Regardless of our job titles (or lack thereof), socioeconomic status, age, gender or ethnicity, it is evident that collectively, we are all suffering from some degree of fear of insufficiency. The hoarding of basic items ranging from toilet paper to chicken has become commonplace. I am ashamed to admit it, but the last time I went to a grocery store, I found myself waiting anxiously amid a group of people at 7:30am for the doors to open. When they did, I eagerly pushed my cart inside, competing with a legion of glove and mask-bearing customers. Adrenaline surged through my body as my primordial brain convinced me that I might miss out on securing the last of my basic necessities. Would Publix have enough of my favorite yogurt? Maybe. Did my survival depend on it? No. But it sure felt that way.
If I zoom out and look at my life from a metaphorical balcony, I can’t help but feel just as frightened. Besides the threat of fulfilling my most basic needs for survival, the top of my Maslow pyramid is also crumbling; it is marked by the anxiety that I am being robbed of time, interaction, and opportunities to achieve. There won’t be enough resources to accomplish my dreams and consequently attain fulfillment and self-actualization because I am losing out on today and every day for the foreseeable future. However paradoxically, these circumstances just might be exposing a hidden gift. While I cannot find as much numbing comfort in the purchasing of things because they are either out of stock or I cannot justify spending the money (or both), I am compelled to look inside and rely upon myself – my internal state – in order to uncover a sense of sufficiency. Minor inconveniences aside, most of us currently have and will continue to have enough to survive. But how can we genuinely unearth our innate resourcefulness and believe that we alone are enough?

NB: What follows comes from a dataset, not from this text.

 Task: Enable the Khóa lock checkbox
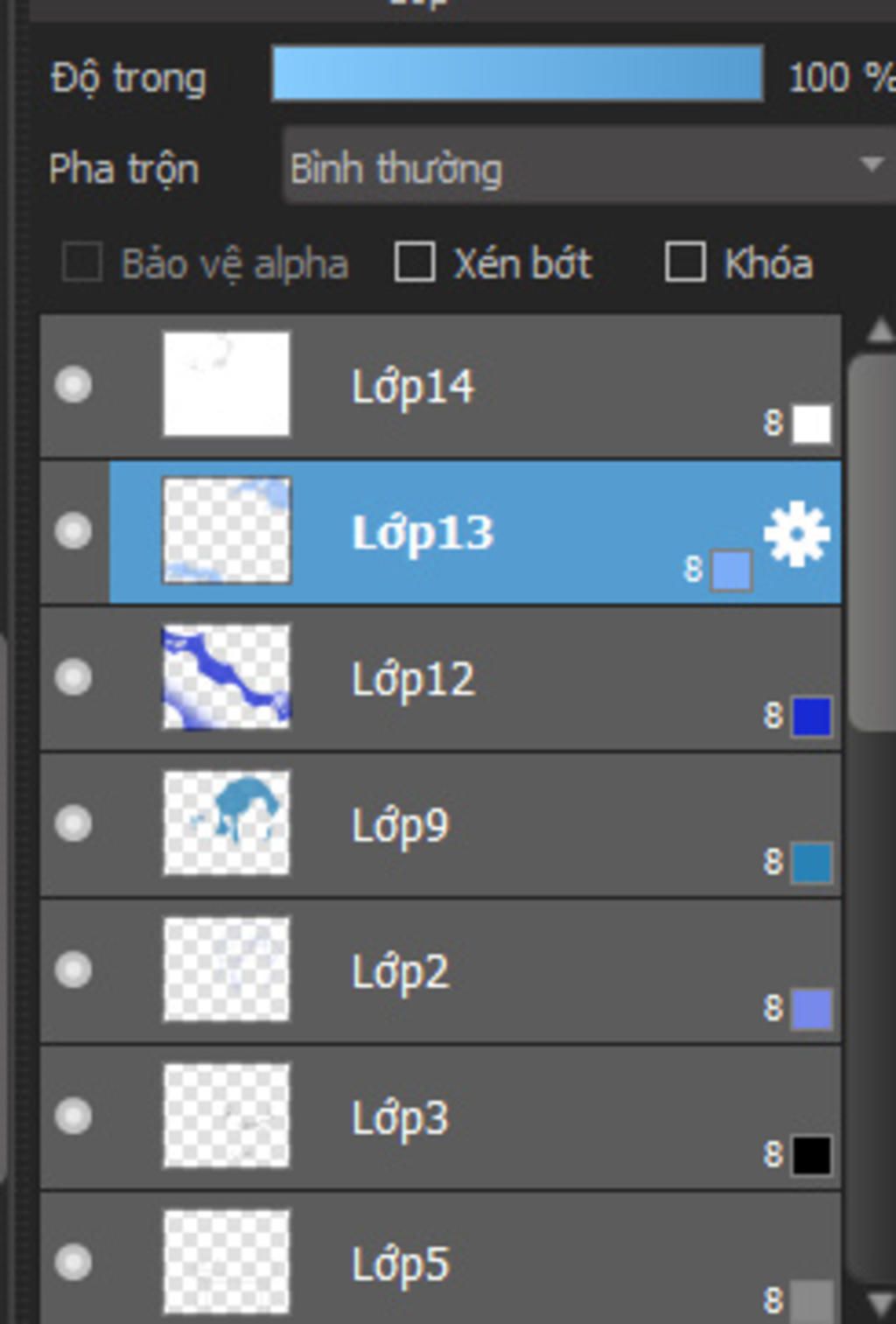(x=685, y=263)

I’ve been reading Dr. Brené Brown’s work for years and recently a friend turned me onto her new podcast, “Unlocking Us.” It reminded me of the researcher and author’s famous thesis: a pervasive sense of shame makes many of us feel unworthy of true human connection. The shame is derived from our perfectionistic culture, in which most of us believe we’re “not good enough...not thin enough, rich enough, beautiful enough, smart enough, promoted enough” to be worthy of love. As a result, we build up an armor and resist vulnerability because letting others see us as we really are might mean rejection and pain. I believe that now more than ever, we are being stripped of that armor. We are isolated, forced to really see ourselves and forgo all those things we used to be able to do and buy to fill the void. The call to action here is to get to know ourselves more intimately than ever, realize that we are now and will always be enough, and as such we can truly connect with each other no matter the extent of our physical social distancing. If this time - for all of its hardship and pain – isn’t unlocking a serious superpower in all of us, then I don’t know what else can.
As I experience anxiety, frustration, and exhaustion throughout the indefinite duration of this pandemic fallout and ultimate recovery, I just want to scream ENOUGH! I know I am not alone in yearning for the return of my “normal”, and as much as I want to take the higher consciousness perspective and ascertain that I am not a victim, for goodness sakes, I’ve had enough. But when my resistance grows tired and my inner tantrum quiets, I get a glimpse of something beautiful. At any given moment, I am provided with everything I need because I am everything I need. That does not take away from the fundamental human necessity for connecting with others, it enables it. We must first remove our proverbial armor and get connected to our own true essence. To quote Brené Brown, “believing that you are enough is what gives you the courage to be authentic”, even if sometimes that means admitting to myself and to the world that I am authentically sad and afraid.